INSTRUCTION:
Format these lines as a Markdown table with the columns Row and Line, numbering each line and skipping blank lines. Omit the pictures.

(Part of a data file)
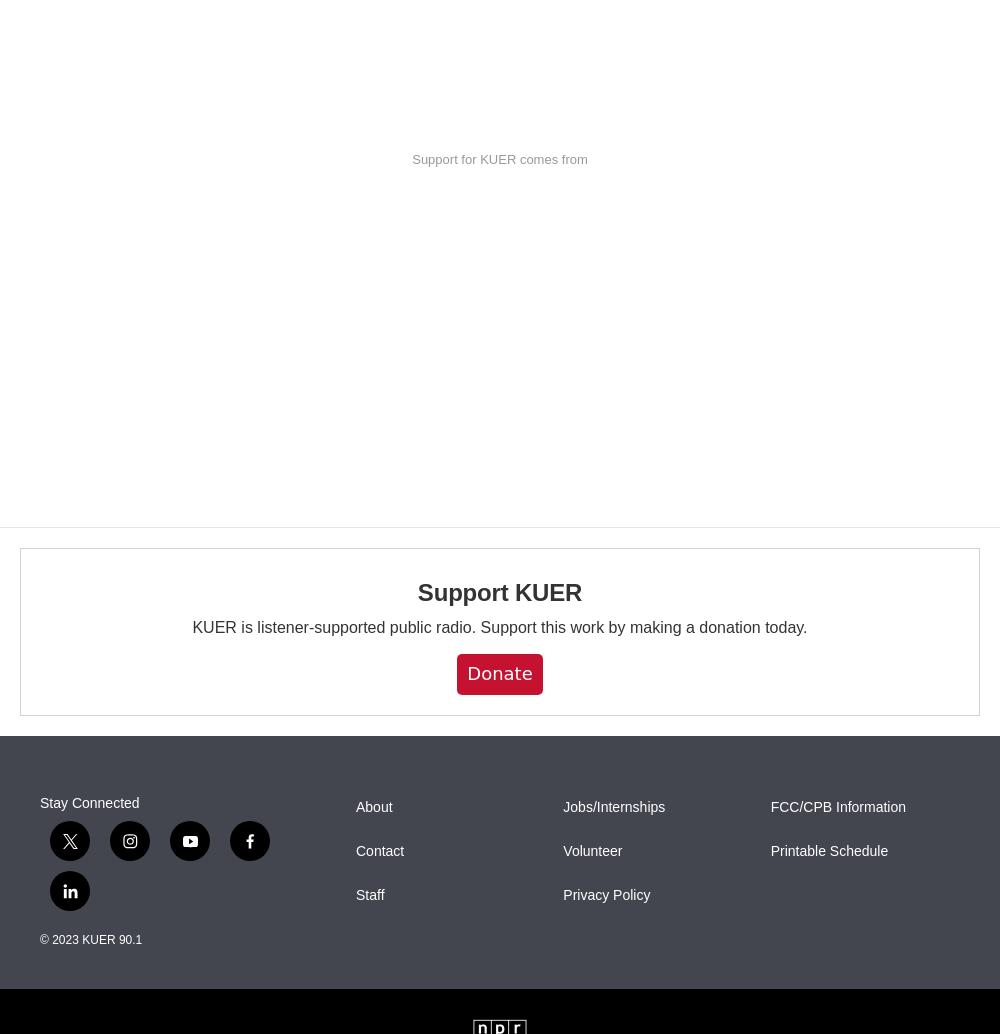 The image size is (1000, 1034). What do you see at coordinates (355, 892) in the screenshot?
I see `'Staff'` at bounding box center [355, 892].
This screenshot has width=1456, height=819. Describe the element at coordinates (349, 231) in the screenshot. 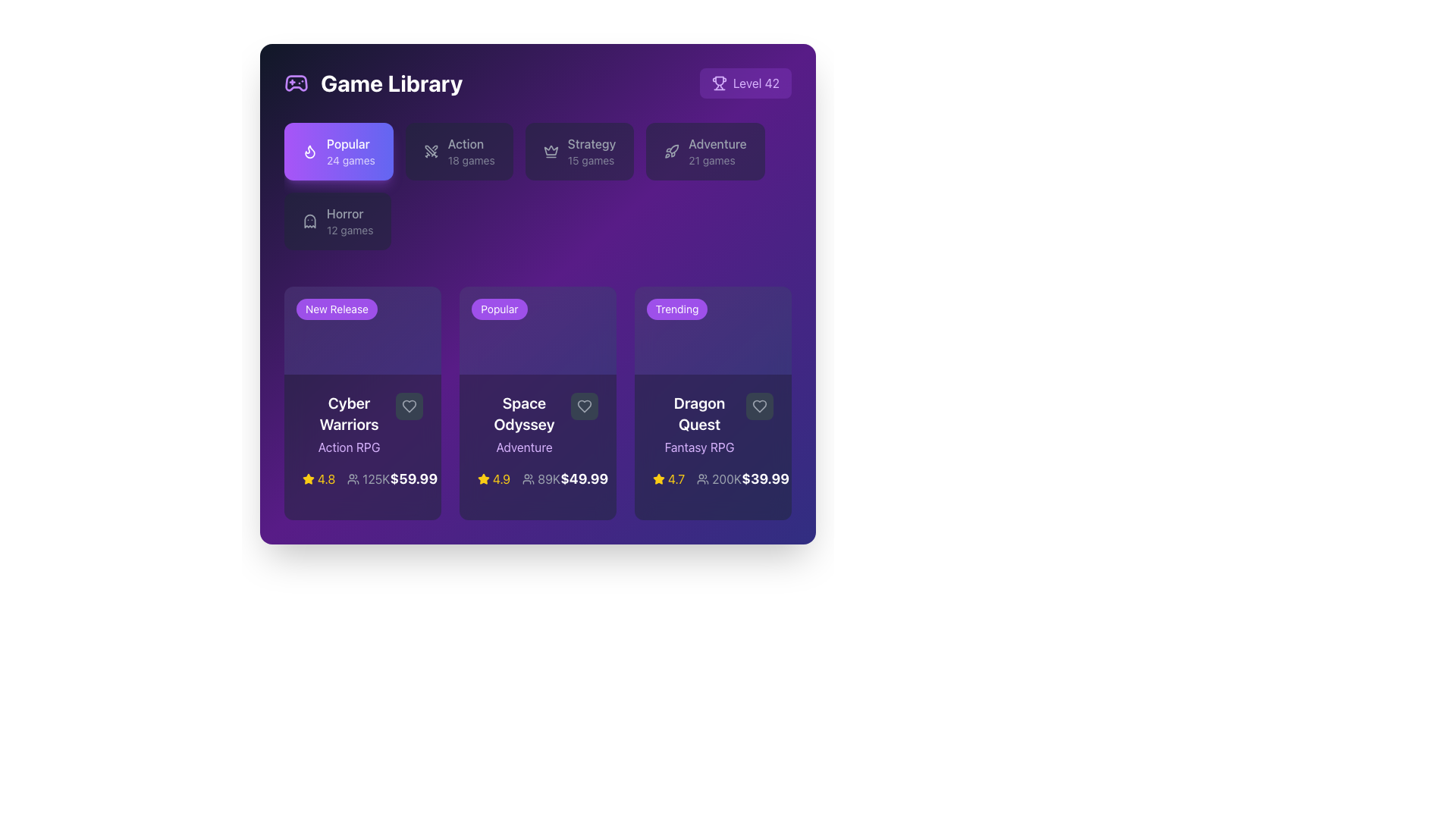

I see `text displayed in the small, slightly transparent font that says '12 games', located under the 'Horror' category in the dark-themed UI` at that location.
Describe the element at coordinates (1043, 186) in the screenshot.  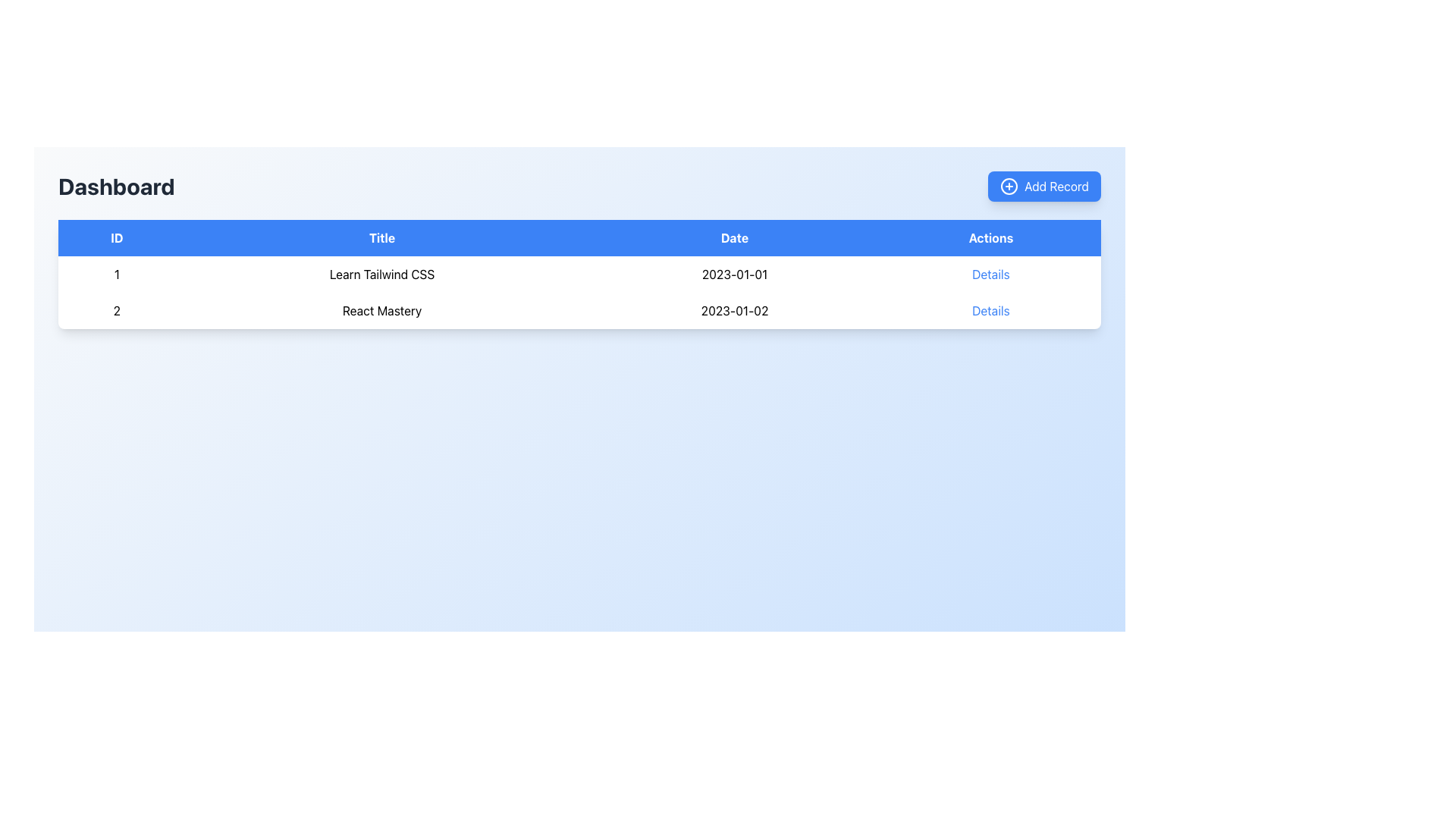
I see `the blue rectangular button labeled 'Add Record' with a plus icon` at that location.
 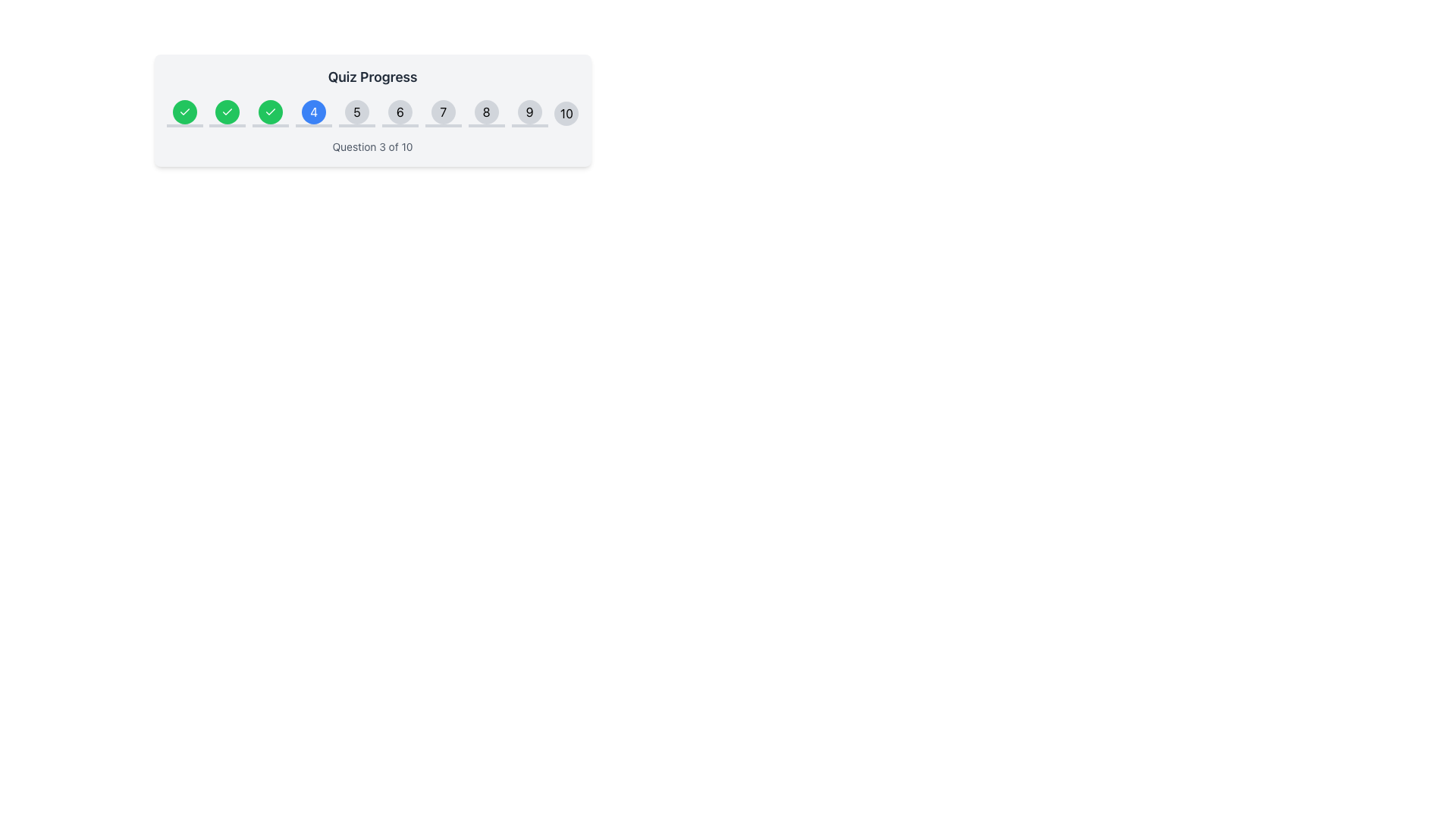 I want to click on the decorative element or progress bar located directly beneath the button labeled '9' in the vertical stack, so click(x=529, y=124).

TASK OUTPUT:
| Row | Line |
|---|---|
| 1 |  The image size is (1000, 1034). What do you see at coordinates (355, 892) in the screenshot? |
| 2 | I see `'Staff'` at bounding box center [355, 892]. |
| 3 | This screenshot has width=1456, height=819. Describe the element at coordinates (349, 231) in the screenshot.  |
| 4 | I see `text displayed in the small, slightly transparent font that says '12 games', located under the 'Horror' category in the dark-themed UI` at that location. |
| 5 | Describe the element at coordinates (1043, 186) in the screenshot.   |
| 6 | I see `the blue rectangular button labeled 'Add Record' with a plus icon` at that location. |
| 7 |   I want to click on the decorative element or progress bar located directly beneath the button labeled '9' in the vertical stack, so click(x=529, y=124). |